Raw records:

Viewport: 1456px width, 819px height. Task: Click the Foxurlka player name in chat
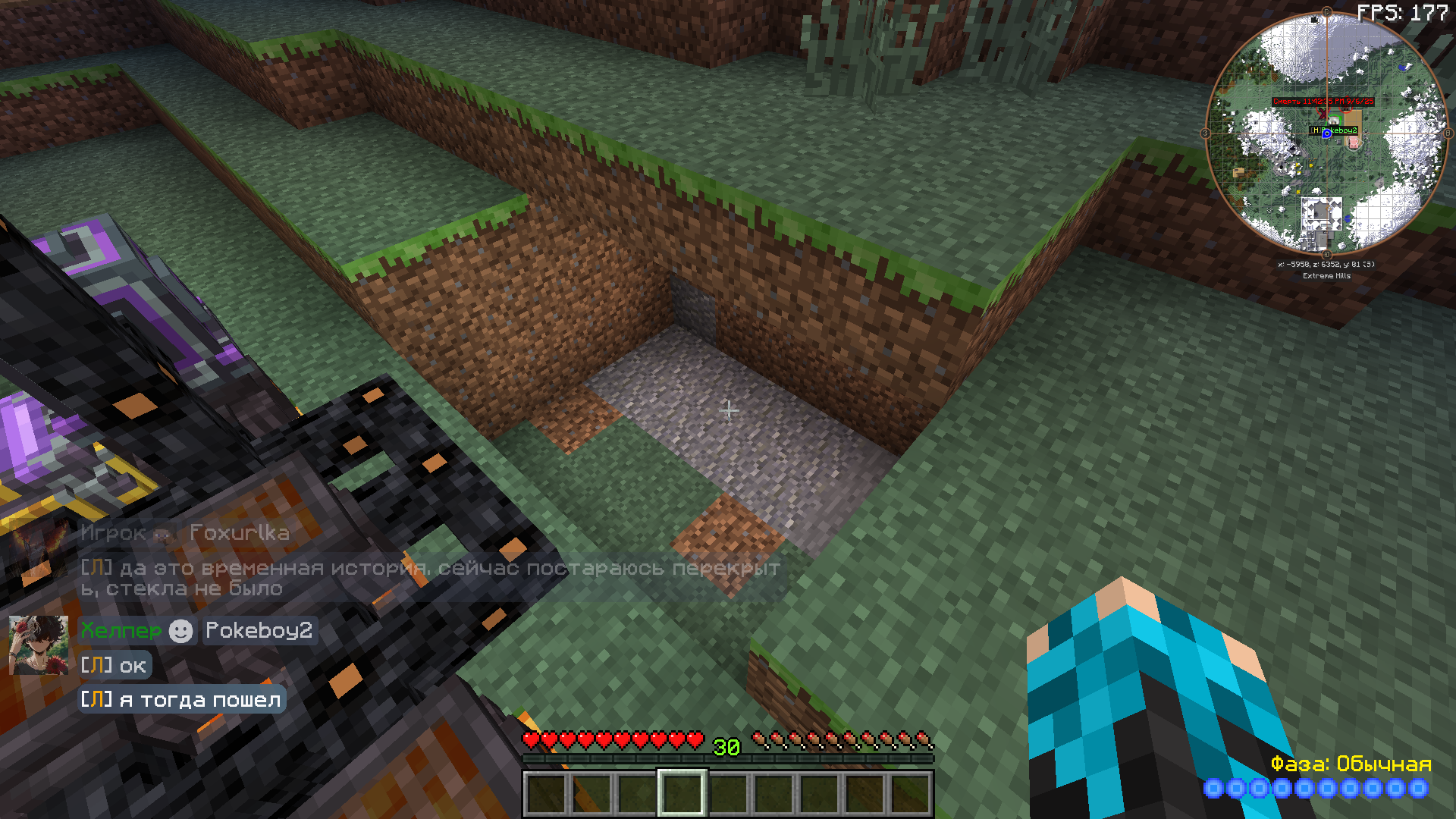click(x=239, y=532)
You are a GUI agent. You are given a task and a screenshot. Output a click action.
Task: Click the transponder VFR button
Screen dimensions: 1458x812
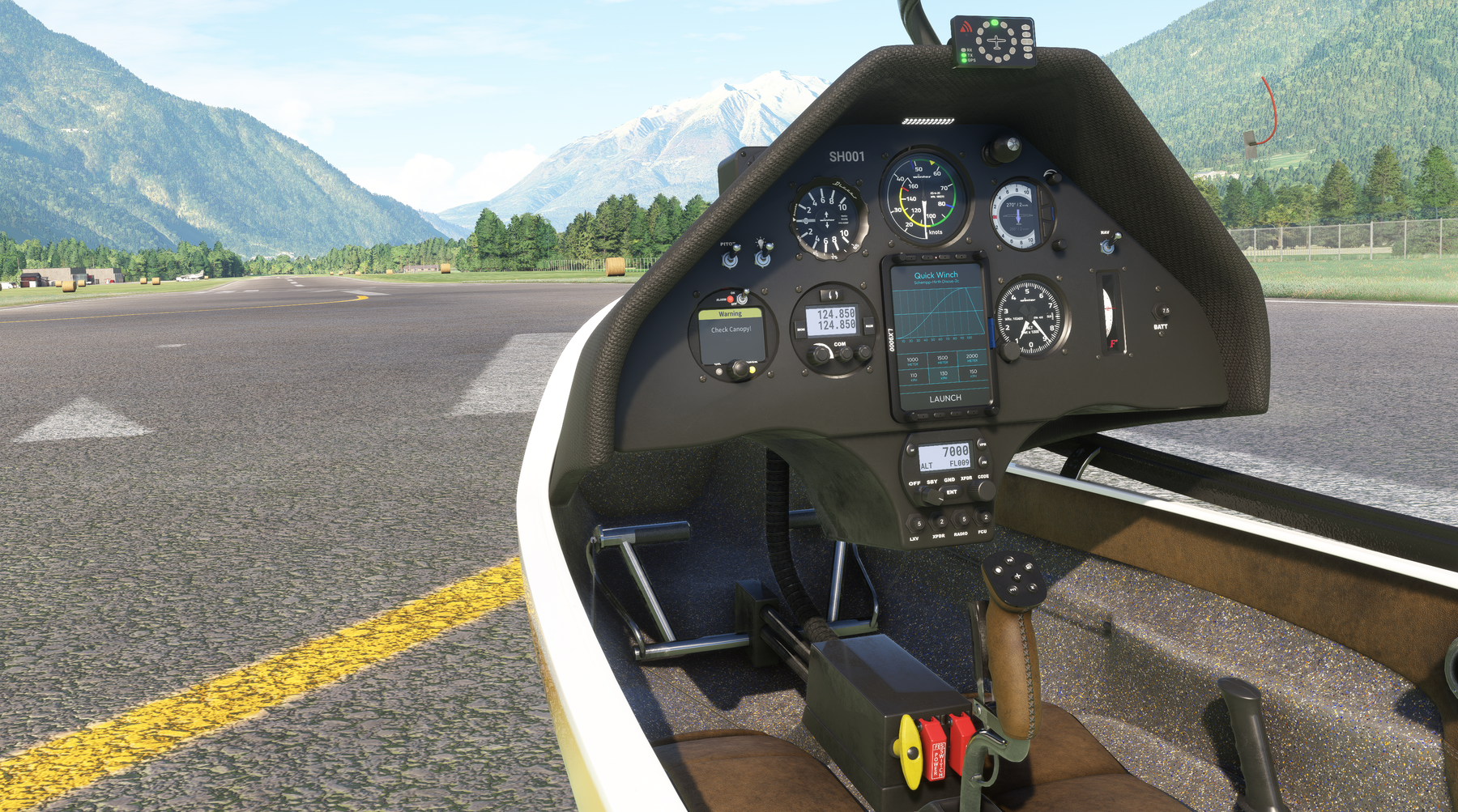coord(983,444)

To do:
Begin at the line that has "You are a GUI" and stop after the last of the entries. Write those lines out again with "button" replaced by "switch", changing nothing else and leaving out the pictures.

Response to this task:
You are a GUI agent. You are given a task and a screenshot. Output a click action.
Task: Click the transponder VFR switch
Screen dimensions: 1458x812
coord(983,444)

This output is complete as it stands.